• The task
Go through the entries below. Copy each line in which "cookies" appears.

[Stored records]
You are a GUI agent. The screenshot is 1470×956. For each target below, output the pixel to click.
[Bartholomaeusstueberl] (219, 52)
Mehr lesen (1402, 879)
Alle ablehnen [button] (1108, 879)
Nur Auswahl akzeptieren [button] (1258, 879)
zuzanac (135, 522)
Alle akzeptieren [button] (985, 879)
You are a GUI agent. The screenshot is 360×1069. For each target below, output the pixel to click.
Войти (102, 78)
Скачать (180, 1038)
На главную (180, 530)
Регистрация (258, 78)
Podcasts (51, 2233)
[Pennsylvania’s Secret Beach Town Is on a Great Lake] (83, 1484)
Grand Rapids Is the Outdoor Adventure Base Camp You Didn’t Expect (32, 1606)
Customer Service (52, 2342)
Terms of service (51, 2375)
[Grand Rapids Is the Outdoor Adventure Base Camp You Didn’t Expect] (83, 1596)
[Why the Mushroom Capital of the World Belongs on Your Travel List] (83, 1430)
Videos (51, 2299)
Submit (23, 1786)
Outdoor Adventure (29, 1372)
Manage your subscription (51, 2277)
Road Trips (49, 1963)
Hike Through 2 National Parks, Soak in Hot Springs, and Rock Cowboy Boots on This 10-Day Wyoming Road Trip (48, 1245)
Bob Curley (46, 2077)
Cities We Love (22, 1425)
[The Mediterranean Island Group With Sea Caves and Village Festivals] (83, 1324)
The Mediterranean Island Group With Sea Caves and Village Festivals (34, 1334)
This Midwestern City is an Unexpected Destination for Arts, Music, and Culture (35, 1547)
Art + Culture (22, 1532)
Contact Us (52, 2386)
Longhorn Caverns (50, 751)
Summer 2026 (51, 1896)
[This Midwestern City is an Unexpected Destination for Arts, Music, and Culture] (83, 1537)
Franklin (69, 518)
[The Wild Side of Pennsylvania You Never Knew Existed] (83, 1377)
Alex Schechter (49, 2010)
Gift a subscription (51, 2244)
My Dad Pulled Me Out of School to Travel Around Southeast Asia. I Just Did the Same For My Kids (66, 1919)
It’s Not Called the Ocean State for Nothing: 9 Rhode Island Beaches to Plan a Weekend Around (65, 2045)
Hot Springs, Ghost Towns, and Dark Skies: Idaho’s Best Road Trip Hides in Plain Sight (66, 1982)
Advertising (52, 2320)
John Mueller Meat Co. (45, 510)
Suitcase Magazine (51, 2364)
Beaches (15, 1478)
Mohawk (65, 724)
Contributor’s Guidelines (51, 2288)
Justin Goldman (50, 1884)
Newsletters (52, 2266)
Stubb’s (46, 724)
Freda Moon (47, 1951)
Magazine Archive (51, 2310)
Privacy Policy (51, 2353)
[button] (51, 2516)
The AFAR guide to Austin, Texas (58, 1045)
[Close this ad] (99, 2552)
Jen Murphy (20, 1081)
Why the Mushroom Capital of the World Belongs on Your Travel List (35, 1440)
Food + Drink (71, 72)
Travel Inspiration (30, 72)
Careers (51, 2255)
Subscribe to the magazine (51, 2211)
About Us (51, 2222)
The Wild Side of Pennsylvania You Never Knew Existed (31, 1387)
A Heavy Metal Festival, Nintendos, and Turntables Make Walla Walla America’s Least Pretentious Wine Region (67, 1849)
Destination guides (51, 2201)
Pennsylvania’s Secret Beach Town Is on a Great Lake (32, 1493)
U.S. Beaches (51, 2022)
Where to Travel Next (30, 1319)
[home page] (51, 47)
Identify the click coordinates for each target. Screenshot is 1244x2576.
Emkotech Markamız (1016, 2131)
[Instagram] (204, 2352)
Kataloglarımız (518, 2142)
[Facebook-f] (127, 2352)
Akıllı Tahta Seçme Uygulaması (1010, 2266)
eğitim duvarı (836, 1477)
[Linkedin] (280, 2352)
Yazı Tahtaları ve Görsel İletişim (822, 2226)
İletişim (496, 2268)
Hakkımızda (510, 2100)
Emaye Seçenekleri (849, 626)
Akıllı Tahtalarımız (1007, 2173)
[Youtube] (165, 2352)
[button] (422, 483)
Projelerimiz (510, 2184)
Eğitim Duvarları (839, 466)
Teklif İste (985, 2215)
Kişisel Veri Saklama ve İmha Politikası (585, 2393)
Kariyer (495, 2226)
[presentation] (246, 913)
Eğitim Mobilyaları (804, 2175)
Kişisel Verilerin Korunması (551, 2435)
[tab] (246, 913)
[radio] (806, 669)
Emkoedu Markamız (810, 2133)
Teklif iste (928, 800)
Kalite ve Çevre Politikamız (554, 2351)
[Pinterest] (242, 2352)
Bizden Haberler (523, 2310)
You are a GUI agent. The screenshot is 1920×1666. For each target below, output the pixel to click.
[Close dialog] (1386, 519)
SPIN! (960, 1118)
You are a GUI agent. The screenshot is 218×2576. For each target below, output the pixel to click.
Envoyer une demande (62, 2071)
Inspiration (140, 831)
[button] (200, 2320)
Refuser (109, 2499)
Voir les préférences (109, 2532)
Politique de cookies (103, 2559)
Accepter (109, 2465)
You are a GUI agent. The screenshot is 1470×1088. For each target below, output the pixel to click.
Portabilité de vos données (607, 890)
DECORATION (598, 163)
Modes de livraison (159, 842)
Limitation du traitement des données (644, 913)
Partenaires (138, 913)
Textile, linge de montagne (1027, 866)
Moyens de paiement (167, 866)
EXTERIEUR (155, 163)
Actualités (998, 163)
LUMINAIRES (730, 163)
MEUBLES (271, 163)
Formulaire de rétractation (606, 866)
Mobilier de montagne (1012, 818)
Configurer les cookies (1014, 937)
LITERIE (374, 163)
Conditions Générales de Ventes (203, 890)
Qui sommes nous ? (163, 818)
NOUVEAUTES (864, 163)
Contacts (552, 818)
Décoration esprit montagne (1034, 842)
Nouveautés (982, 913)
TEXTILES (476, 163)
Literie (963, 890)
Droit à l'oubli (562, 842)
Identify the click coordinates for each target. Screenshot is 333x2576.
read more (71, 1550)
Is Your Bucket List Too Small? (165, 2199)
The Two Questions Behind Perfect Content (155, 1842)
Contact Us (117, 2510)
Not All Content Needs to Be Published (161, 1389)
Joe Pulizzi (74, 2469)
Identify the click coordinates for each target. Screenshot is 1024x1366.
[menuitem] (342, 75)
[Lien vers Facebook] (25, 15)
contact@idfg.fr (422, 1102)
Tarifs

• Solution to this exercise
Politique de cookies (103, 2559)
Configurer les cookies (1014, 937)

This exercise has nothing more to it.